When the Greek colonels’ junta collapsed in 1974 I visited Athens to cover the founding conference of the Panhellenic Socialist Party (Pasok) under the leadership of Andreas Papandreou.  At the time I noted it wasn’t called a party but a movement. Why was this? It was an organisation because it accepted anyone and everyone from all political persuasions (so long as they weren’t fascists). The conference brought together rich industrialists, poor farmers and under-paid workers. Wealthy lawyers jostled with earnest university types to shake hands with Papandreou who enjoyed movie star popularity. The organisation had two planks: West Europe social democracy and Greek nationalism. Although the word “socialist” appeared in the organisation’s name, it had no place in the economic manifesto. The politicians would have faced difficulties if they represented a party with a constitution and a democratic hierarchy which would have committed them to definite objectives. A vague movement carried none of this doctrinaire baggage which allowed it to be everything to everybody.  The social democratic parties of then West Germany, France and Scandinavia poured millions of dollars into Pasok coffers as soon as they received a commitment that the movement would support the EEC and Nato.

Pasok’s electoral rise and fall has been spectacular:

1974 election 13.6 per cent of the vote 12 seats;

1977 election 25.3 per cent 93 seats;

1981 election 48.1 per cent 172 seats;

1985 election 45.8 per cent 161 seats;

1989 election 39.1 per cent 125 seats;

1993 election 46.9 per cent 170 seats;

1996 election 41.5 per cent 162 seats;

2000 election 43.8 per cent 158 seats;

2004 election 40.6 per cent 117 seats;

2007 election 38.1 per cent 102 seats;

2009 election 43.9 per cent 129 seats;

2012 (May) 13.18 per cent 41 seats;

2012 (June) 12.2 per cent 33 seats.

 

In the recent election Pasok fell into third place behind the leftist radical party Syriza and has since formed a coalition government with its bitterest right-wing opponent, New Democracy. It is a partnership that cannot last despite vast bribery from the Euro-zone banking community.

The Greek media has been analysing Pasok’s electoral disintegration and they unanimously agree that its decline began when Pasok gave up its reformism, joined the Eurozone and began accepting billions from the European banks at giveaway rates. The impoverished nation quickly started to drown in debt and is now unable to pay the monumental “rescue” loans it has received in the past 12 months.

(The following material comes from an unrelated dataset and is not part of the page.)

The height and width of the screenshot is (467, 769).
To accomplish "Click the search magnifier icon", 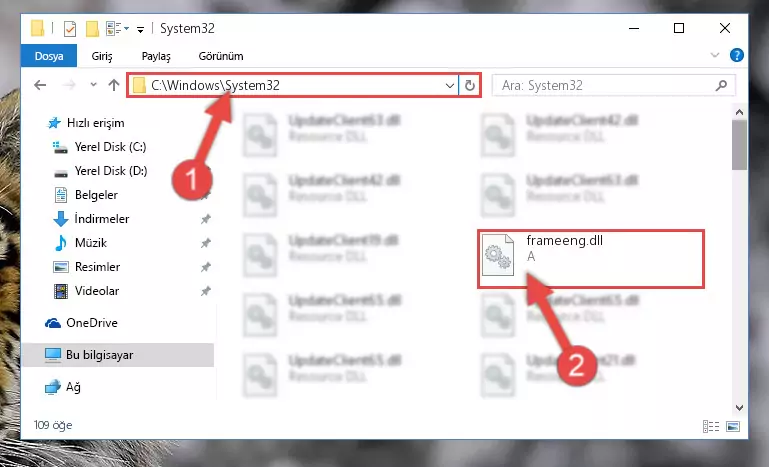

The Pasok experience is revealing. It is a casebook study of how the social democratic movement, having betraying its raison d’etre (to scrape crumbs from the table of capitalism) and comfort its base among working people, is capable of the most sudden implosion. It’s already happened in NSW and Queensland where the roots of social democracy go back more than a century. Where next?

HELLENIC + ROMAN

The last time I saw Anthony LaPaglia was in the main street of Murwillumbah where a film crew was shooting a scene for a movie. I’m also a sucker for his role as FBI agent Jack Malone in the TV mini-series Without a Trace. But the last place I expected to see him was on a plane to the Peloponnese with his wife Gia Carides, and their nine-year-old daughter. Carides, a wonderful actor who performed brilliantly in Strictly Ballroom and Brilliant Lies, is on a sentimental journey to visit the village where her late father was born. The LaPaglia-Carides partnership reminds me of the outstanding achievement of Australia’s multi-culturalism and also that Tony Abbott, Scott Morrison, Philip Ruddock, Bronwyn Bishop and Kevin Andrews want to return Australia to a white bread, Anglo, monocultural, sovereign-worshipping sheep run.